The VSAT industry continued with its growth trajectory this year as well, to record a growth of around 36.2%. Its installed base on shared hub operations reached 82,063 VSATs by March 2008, up from 60,210 VSATs as on March 2007. In total, there were 21,873 VSATs installed in the last fiscal.

The overall size of the market stands at Rs 600 crore, including the equipment and services segment.

Hughes retained its leadership in the services category with its revenue from the services segment reaching Rs 135 crore in FY 2007-08, up from Rs 120 crore in FY 2006-07. Its biggest order worth Rs 40 crore came from State Bank of India for 1,430 VSATs. Apart from this, Hughes also bagged orders from ICICI Bank, Infotel Satcom, Reliance Retail, BPCL, Canara Bank, and UFO Moviez. The company is targeting a growth of over 25% in the current fiscal.
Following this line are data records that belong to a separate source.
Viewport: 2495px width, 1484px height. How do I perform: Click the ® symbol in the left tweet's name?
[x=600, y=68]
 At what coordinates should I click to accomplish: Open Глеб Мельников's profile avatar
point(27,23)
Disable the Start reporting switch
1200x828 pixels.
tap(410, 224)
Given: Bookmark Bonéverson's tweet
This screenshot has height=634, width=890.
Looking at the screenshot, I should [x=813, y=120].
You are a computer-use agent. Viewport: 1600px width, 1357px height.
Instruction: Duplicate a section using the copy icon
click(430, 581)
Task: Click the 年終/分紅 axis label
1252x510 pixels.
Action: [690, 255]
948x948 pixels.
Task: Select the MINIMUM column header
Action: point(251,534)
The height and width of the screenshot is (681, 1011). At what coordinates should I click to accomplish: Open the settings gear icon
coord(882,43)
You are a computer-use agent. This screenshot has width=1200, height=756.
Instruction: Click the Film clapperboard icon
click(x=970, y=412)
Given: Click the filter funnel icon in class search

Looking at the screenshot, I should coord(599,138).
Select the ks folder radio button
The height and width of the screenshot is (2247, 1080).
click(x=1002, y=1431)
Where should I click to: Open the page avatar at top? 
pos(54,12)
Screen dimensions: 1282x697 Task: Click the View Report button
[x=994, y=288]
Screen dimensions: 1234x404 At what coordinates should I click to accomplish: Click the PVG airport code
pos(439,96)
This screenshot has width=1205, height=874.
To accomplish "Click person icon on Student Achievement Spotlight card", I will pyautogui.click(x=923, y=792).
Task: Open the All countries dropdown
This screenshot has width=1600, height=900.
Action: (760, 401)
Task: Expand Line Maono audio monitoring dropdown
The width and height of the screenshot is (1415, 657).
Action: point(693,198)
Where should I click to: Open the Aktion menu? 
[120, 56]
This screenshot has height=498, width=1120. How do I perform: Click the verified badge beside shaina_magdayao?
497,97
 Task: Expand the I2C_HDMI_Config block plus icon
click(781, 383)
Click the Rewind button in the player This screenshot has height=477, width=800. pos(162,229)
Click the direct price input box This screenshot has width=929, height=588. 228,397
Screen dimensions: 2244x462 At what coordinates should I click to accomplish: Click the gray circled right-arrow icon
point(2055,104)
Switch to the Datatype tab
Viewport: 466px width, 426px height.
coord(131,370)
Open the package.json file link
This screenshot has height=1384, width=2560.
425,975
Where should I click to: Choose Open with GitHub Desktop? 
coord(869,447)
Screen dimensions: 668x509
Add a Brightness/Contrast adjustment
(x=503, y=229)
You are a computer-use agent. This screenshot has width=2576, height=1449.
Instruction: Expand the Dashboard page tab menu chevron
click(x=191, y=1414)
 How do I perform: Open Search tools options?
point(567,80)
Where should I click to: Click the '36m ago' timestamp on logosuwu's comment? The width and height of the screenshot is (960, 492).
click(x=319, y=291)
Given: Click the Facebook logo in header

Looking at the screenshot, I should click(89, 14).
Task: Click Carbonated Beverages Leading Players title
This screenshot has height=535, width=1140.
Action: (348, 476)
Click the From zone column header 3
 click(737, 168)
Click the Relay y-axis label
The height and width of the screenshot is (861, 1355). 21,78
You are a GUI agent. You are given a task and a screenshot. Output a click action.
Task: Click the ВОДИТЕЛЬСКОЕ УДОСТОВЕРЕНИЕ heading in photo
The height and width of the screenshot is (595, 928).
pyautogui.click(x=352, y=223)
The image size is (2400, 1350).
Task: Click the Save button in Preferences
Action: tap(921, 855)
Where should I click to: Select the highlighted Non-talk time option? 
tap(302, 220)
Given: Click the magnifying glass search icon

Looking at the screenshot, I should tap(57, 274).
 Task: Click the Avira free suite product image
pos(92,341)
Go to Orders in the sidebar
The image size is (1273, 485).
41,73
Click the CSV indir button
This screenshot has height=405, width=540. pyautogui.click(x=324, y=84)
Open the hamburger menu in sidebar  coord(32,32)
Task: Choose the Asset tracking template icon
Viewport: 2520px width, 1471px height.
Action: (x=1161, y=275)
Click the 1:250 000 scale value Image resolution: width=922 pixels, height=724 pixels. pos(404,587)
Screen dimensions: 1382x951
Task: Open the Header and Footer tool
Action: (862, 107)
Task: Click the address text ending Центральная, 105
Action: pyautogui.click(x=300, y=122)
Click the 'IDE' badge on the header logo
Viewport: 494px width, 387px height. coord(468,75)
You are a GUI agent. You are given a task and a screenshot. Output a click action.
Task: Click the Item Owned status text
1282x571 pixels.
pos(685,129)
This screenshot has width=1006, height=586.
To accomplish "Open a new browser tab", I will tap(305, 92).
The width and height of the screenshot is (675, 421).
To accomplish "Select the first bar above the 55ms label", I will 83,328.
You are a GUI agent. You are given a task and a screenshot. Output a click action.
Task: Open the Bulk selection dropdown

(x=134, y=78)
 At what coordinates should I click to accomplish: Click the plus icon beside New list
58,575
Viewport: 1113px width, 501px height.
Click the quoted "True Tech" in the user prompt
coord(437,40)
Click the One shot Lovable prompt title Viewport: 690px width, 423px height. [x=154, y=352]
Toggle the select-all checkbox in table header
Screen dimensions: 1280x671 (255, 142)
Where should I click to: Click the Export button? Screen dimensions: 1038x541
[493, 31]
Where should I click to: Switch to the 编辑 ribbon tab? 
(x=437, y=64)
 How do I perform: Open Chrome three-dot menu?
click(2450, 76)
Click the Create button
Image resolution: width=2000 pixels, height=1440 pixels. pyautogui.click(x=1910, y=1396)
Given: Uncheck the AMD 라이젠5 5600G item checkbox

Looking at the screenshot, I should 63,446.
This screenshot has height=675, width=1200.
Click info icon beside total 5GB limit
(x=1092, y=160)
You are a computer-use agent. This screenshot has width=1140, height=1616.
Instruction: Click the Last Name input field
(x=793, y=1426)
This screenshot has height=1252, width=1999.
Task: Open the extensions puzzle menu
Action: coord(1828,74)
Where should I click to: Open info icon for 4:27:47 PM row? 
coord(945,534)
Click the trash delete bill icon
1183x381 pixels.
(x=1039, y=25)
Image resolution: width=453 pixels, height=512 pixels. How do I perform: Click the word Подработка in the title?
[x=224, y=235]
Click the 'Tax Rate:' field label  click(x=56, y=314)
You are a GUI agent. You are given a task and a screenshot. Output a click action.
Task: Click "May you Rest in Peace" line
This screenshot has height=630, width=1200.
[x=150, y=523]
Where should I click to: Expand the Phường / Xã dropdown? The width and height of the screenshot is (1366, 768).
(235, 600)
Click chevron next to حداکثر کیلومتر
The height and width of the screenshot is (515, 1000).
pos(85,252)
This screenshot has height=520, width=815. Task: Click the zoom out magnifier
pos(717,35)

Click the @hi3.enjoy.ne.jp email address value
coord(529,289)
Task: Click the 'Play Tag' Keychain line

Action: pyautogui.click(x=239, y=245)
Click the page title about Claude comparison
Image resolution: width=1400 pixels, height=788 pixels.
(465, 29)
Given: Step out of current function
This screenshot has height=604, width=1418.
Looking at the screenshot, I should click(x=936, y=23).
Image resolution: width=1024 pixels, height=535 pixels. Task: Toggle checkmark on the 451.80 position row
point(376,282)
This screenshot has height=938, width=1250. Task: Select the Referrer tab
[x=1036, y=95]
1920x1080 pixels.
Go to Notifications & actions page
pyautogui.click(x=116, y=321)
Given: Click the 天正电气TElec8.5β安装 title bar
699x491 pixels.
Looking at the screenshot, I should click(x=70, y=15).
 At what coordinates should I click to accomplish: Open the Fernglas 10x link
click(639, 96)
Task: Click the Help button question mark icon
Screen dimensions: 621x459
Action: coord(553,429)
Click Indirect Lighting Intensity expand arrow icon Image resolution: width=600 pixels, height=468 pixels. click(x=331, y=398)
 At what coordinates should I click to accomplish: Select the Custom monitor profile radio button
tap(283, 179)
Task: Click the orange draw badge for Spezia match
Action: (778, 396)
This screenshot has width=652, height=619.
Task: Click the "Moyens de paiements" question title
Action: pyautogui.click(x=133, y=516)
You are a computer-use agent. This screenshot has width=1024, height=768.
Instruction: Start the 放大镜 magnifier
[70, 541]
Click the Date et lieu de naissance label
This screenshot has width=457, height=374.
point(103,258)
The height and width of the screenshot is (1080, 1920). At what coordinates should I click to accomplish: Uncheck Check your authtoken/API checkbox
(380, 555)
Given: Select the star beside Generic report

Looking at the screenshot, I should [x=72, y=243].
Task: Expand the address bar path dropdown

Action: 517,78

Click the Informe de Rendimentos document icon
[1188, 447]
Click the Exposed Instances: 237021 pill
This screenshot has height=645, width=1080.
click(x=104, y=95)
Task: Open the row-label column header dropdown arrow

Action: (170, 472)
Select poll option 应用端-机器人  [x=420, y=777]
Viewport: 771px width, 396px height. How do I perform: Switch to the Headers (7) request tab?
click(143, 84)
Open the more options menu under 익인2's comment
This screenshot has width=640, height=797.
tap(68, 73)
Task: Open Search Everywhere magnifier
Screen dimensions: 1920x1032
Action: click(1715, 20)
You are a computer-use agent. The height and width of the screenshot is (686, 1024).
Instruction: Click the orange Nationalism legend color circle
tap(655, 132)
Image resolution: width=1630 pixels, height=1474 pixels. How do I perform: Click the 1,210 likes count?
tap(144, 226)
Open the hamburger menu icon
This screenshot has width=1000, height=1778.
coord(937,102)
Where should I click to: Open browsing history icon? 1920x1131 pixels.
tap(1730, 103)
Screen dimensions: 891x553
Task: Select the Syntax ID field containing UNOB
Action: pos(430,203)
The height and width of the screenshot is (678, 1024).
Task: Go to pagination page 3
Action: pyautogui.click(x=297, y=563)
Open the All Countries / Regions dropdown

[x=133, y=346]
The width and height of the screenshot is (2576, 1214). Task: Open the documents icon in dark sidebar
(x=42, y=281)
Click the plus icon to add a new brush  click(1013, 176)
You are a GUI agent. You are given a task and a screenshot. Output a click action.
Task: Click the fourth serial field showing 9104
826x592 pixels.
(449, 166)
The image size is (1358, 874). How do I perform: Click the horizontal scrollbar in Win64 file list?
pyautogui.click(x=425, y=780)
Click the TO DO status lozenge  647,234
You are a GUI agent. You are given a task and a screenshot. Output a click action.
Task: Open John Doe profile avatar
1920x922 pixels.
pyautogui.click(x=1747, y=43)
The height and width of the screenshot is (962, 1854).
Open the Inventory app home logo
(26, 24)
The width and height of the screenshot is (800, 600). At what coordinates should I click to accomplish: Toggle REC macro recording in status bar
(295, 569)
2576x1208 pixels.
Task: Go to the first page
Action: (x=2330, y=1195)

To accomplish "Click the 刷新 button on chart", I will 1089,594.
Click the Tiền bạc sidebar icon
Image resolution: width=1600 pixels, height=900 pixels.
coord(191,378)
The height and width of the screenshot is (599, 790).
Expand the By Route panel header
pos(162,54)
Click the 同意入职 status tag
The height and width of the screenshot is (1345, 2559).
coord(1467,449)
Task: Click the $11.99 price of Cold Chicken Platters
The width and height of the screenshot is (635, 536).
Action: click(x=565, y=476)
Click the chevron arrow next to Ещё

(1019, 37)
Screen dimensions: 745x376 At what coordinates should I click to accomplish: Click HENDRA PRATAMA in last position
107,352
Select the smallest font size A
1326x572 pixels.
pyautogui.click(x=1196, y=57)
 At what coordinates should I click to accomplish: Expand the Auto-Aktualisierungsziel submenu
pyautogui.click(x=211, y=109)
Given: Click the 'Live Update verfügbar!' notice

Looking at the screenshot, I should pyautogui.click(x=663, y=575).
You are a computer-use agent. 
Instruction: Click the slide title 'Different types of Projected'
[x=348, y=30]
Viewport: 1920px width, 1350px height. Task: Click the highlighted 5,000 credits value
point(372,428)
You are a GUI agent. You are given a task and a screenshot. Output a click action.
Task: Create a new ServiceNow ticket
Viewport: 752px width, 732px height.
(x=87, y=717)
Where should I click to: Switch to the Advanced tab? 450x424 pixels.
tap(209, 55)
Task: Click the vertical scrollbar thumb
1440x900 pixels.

It is also planning to launch a new product, HX, a high, end solution for branch connectivity. The product is mainly targeted at the BFSI segment, but will be useful for other segments that have branches across the country as well. Hughes is also in the process of launching more dynamic digital signage for the retail segment. The services offered by the company include a hybrid broadband VPN network, which is a mix of DSL and VSAT, which has emerged as the key offering of the company.

While HCL Comnet occupied the second slot last year, it is not the case this year. Bagging some major orders, Bharti Airtel managed to dethrone HCL from the second position.

It was an exceptional year for Bharti Airtel. The company increased its installed base from 13,500 VSATs in 2006-07 to 23,475 VSATs in 2007-08 leading to a substantial increase in its market share, from 22.6% in 2006-07 to 28.6% in 2007-08. Bharti recorded a revenue of around Rs 90 crore from the services side of its VSAT business. Bharti picked up significant orders including the prestigious e-Gram connectivity project from the Government of Gujarat, an order for common service center connectivity from 3i Infotech, and another from World Health Partner.

HCL Comnet on the other hand installed just 3,055 VSATs last fiscal. The company got orders from the Indian Navy, Unicon, Punjab National Bank, Bank of Baroda, United Bank of India, and Sew Constructions.

Essel Shyam saw a major increase in its VSAT installations last fiscal. The company installed 4,949 VSATs by March 31, 2008, up from 2,300 VSATs by the end of March 31, 2007 recording a growth of 115%. Consequently, the market share of the company came up from around 4% in March 2007 to 6% by the end of March 2008. The company recorded revenue of Rs 97 crore in FY 2007-08.

Tata Net increased its installed base from 3,868 VSATs by the end of March 2007 to 5,060 VSATs at the end of March 2008. The company is creating a `Pan-Africa' communication network for telemedicine, tele-education, Internet, video conferencing, telecommunication, and e-governance services across 53 African countries.

Apart from this, significant new entrants in its order book for FY 2007-08 included ACC, Tata Motors, Kingfisher Airlines, Gujarat Ambuja, Defence Electronic Applications Lab, E Edge, and NTPC among others. Tata Net is also renewing its SME initiative with thrust on Internet connectivity for remote towns for small enterprises, hotels, and education institutions.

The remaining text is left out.